POST-PANDEMIC OFFICES: Meetings move from con-calls to XR headsets
With the SARS-CoV-2 pandemic stopping in-person meetings and conferences, video-conferences are the new norm. But video calls are old technology.
By : migrator
Update: 2020-04-17 19:55 GMT
New Delhi
Soon, conferences and meetings will be held in 3D, using VR headsets. Get ready for the next big thing: XR — or “extended reality,” a term used to encompass VR (virtual reality), AR (augmented reality) and MR (mixed reality).
The XR revolution was going to come anyway, but the coronavirus pandemic will accelerate its emergence, according to Ferhan Ozkan, co-founder, with Rahel Demant, of VR First and XR Bootcamp, a Berlin-based network whose mission is to help institutions build XR capabilities. They also run courses and workshops for new XR developers and connect them to prospective corporate clients and employers. “Everything on a smartphone will soon be possible in XR, and in addition, a range of new applications will be invented that are only possible using VR/AR,” Ozkan said.
A key fact about XR is that it is much more immersive than previous generations of gaming tools, or existing business communication tools like video calls, Ozkan said, and therefore “much more emotionally engaging.” Games, 3D films, and interactive business applications will increasingly move to XR as virtual reality headsets like the Oculus Quest or HTC Vive Cosmos, or augmented reality headsets like HoloLens2, get better and cheaper.
These headsets will allow users to access spaces that combine real-world imagery with completely artificial environments. Computer-generated images and film images will be combined, using new tools like omnidirectional cameras and volumetric capture, or volucapping, which is a way of generating dynamic 3D virtual objects or avatars by filming a person or object from all sides simultaneously using many cameras.

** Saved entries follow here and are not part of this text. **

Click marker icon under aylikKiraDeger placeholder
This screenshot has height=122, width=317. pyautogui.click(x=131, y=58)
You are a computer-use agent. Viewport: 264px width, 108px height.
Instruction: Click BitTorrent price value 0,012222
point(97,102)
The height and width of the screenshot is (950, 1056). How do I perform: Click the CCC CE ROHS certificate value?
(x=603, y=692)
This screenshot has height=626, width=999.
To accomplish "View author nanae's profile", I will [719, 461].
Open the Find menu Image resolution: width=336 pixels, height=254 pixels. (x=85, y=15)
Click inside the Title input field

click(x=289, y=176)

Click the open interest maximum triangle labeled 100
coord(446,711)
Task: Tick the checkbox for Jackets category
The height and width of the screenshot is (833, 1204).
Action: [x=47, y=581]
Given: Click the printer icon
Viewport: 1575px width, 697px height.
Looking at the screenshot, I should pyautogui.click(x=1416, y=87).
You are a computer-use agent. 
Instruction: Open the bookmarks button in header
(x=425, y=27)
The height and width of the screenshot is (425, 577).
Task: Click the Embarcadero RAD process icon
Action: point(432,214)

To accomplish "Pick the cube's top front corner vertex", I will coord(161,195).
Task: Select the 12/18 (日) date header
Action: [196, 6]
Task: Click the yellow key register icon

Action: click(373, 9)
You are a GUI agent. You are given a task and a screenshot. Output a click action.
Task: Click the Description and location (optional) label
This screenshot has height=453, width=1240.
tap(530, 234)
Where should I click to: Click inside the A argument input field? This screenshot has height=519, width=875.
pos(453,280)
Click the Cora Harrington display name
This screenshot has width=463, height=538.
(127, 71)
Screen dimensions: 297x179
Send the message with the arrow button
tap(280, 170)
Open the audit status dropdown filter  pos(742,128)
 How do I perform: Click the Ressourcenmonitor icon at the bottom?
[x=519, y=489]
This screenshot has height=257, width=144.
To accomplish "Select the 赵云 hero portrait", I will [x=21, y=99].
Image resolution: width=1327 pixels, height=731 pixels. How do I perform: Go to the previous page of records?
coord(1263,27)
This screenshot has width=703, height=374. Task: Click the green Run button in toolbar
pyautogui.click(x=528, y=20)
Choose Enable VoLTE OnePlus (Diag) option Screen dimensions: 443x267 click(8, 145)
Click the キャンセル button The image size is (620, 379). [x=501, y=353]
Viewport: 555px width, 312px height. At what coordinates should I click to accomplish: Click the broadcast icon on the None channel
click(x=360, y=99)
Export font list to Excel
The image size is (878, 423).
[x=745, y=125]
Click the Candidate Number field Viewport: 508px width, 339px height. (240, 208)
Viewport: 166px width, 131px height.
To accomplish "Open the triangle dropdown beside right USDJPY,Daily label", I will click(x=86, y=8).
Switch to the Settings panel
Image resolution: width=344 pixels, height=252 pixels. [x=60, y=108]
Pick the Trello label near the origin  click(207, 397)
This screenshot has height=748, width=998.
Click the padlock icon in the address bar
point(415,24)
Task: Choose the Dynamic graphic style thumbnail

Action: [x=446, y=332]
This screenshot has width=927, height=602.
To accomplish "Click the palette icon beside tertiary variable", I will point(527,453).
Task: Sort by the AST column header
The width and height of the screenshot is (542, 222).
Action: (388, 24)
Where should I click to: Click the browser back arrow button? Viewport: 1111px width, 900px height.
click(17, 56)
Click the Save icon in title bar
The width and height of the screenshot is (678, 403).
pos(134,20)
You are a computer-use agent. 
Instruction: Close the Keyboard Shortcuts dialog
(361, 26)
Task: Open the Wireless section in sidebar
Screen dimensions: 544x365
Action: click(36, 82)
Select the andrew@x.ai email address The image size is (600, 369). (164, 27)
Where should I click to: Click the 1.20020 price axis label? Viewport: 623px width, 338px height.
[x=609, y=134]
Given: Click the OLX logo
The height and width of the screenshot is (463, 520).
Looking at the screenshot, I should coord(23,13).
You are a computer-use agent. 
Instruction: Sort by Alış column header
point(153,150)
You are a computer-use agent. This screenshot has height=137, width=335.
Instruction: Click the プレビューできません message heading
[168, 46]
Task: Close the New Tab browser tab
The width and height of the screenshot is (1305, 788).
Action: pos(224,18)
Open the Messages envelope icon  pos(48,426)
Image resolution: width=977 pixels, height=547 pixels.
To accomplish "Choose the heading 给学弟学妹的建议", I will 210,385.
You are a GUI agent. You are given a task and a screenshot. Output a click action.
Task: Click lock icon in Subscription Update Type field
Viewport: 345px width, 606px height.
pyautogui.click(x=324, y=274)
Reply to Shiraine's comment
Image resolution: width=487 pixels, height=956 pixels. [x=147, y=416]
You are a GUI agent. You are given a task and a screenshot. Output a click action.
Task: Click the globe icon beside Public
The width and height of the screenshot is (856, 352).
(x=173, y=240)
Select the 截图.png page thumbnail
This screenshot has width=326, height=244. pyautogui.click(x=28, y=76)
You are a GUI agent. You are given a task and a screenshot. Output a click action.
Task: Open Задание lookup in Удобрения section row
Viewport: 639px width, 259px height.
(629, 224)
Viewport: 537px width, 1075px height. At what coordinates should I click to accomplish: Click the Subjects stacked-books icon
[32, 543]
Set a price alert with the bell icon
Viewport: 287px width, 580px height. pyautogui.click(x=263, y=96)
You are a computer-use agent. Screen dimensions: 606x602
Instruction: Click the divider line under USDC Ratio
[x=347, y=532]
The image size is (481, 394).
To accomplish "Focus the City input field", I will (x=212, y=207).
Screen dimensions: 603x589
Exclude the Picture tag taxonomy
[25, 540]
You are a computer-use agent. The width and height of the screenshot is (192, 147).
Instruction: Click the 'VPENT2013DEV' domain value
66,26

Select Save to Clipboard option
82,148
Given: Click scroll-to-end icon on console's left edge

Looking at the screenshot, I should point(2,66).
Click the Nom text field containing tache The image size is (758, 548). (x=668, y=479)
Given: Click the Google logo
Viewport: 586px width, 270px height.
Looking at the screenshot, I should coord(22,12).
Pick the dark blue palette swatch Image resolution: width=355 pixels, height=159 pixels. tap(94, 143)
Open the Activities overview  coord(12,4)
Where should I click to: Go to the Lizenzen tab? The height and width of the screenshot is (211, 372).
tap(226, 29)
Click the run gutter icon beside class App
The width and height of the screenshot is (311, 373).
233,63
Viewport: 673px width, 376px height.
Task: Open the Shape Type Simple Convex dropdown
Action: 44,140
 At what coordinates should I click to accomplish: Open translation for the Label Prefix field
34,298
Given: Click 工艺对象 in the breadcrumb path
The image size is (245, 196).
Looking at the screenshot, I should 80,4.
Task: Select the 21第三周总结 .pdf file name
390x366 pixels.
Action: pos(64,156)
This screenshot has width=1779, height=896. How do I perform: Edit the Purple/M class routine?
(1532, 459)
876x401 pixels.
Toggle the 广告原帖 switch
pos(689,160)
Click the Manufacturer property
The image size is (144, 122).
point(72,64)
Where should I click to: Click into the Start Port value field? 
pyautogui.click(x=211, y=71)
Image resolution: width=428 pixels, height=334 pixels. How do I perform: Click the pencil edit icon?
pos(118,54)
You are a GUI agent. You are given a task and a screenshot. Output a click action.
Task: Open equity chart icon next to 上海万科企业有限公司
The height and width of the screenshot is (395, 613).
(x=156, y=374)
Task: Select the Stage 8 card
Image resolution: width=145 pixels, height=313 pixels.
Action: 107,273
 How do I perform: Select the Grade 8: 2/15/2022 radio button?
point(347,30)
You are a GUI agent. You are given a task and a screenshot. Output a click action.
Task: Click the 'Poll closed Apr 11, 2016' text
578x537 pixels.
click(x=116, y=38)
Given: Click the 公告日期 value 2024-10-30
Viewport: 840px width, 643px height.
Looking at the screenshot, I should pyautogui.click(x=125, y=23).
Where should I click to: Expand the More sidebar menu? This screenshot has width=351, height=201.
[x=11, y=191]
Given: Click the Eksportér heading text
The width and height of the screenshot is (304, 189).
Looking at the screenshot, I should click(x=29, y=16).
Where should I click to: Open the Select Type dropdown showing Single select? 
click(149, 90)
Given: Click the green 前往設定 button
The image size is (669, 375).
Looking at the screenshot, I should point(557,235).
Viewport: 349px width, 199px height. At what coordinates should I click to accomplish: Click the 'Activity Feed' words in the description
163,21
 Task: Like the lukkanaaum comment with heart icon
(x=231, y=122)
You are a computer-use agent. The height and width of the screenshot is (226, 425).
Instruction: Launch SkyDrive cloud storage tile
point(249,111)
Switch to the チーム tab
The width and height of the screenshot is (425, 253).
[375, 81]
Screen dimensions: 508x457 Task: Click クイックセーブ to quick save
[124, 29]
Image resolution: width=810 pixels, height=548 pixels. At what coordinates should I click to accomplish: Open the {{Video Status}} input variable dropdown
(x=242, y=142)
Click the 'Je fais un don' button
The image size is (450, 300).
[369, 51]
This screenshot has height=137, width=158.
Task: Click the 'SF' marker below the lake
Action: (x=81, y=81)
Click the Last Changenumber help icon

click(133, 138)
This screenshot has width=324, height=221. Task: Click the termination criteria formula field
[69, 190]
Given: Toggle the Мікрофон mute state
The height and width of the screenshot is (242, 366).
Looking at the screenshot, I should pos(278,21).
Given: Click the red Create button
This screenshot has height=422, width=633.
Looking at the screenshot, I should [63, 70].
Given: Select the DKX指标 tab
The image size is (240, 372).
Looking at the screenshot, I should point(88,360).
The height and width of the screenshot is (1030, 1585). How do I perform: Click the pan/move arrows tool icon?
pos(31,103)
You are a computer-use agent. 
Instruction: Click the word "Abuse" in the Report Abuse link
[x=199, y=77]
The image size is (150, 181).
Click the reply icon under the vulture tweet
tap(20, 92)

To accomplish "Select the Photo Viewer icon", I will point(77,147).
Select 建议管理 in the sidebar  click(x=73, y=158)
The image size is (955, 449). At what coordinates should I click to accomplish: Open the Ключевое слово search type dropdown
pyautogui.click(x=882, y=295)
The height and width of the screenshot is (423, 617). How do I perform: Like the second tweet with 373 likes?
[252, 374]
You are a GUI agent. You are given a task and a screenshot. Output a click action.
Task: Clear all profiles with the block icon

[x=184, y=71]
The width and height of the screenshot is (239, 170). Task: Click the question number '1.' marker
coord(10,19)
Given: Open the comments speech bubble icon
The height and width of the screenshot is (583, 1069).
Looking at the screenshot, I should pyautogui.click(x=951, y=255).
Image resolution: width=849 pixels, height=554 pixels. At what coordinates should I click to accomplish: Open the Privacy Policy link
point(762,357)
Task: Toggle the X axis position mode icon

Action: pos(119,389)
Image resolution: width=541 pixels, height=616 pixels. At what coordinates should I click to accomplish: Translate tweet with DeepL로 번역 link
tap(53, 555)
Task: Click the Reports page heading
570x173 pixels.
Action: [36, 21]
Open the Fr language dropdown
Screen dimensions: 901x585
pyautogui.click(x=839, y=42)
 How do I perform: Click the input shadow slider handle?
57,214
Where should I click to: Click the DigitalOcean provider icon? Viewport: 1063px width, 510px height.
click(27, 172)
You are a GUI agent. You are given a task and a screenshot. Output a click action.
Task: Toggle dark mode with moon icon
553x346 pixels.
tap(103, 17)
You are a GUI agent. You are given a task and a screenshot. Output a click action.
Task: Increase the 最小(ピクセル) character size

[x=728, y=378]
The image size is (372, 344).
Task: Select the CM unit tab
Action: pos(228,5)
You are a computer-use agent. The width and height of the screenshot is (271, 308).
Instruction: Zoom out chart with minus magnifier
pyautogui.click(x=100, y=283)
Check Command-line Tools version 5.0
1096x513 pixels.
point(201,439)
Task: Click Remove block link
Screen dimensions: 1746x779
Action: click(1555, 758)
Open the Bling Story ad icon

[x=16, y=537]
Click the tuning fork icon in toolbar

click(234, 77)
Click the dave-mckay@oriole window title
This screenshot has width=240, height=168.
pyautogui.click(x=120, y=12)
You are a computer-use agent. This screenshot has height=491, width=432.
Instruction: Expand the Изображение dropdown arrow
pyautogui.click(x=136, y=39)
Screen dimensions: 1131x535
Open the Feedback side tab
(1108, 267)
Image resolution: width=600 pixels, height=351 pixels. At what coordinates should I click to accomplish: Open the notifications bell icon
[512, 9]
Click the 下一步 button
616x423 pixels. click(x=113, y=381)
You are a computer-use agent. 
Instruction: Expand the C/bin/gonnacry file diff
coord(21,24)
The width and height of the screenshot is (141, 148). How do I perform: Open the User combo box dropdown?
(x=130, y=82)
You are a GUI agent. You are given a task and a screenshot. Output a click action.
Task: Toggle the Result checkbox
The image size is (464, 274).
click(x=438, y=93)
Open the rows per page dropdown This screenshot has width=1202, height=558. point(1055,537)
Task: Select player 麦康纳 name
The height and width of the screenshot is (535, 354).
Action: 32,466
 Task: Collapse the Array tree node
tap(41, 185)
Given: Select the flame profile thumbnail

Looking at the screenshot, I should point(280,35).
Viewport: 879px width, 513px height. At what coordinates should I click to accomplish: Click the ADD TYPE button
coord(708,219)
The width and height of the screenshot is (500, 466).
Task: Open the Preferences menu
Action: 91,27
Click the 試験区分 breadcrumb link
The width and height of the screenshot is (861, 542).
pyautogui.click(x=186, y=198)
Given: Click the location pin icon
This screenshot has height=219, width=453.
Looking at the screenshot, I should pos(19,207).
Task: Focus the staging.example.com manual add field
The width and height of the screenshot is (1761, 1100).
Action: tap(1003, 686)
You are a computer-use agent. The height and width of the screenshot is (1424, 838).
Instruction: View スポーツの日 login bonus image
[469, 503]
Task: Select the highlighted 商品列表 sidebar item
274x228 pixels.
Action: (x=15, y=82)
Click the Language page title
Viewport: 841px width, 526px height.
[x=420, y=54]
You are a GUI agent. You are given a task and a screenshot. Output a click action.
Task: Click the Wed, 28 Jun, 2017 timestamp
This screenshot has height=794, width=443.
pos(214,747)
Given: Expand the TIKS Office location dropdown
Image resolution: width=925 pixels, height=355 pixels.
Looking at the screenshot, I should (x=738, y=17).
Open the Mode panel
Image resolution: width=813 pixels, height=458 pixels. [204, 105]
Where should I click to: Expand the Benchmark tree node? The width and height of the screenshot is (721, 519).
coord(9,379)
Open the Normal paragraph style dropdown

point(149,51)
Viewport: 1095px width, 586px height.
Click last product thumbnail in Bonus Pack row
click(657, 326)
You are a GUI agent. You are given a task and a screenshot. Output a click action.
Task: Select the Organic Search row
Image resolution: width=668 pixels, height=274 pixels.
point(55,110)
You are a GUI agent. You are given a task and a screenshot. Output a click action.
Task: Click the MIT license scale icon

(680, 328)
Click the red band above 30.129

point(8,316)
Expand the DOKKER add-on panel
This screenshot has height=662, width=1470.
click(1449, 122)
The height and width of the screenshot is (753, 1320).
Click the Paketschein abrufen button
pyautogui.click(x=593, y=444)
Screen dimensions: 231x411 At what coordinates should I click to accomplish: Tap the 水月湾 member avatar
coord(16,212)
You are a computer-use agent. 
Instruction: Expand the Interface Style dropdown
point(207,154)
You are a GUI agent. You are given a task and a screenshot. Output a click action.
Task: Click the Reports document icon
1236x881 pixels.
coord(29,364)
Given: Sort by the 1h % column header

People with VR headsets will soon be able to walk around in 3D VR worlds, seeing and interacting with virtual objects from any angle and any distance. Immersive XR will become the new norm for immersive 3D education. Imagine XR classes in chemistry, architecture, languages, mechanical engineering, cooking or trade skills, such as the safe operation of machinery.
But XR applications will range far beyond immersive gaming and education. It will encompass remote medical diagnostics, teleconferencing, filmmaking, journalism and more. Imagine being able to walk around and explore 3D versions of the Taj Mahal, a war-wracked suburb of Aleppo, the British Museum in London, or a Borneo wildlife park, almost as if you were there, with voice-overs explaining what you’re looking at, available whenever you ask.
VR will inevitably become the tool of choice for holding meetings. Suppose you work for a company that develops pharmaceuticals. Why would you choose to look at a flat screen divided into half a dozen meeting participants on a Skype or Zoom call about the design options for a new class of antiviral drug molecules when you could don your VR headset, walk around a virtual meeting room, play around with 3D virtual models of the molecules using your VR gloves, and chat with life-size 3D avatars of your colleagues? On April 9, a volunteer team of experts from several companies convened by an XR manager from Deutsche Telekom released “A Global Resource Guide to XR Collaboration,” a 60-page document intended to serve as an entry point for anyone interested in getting involved in using XR for interactive collaboration.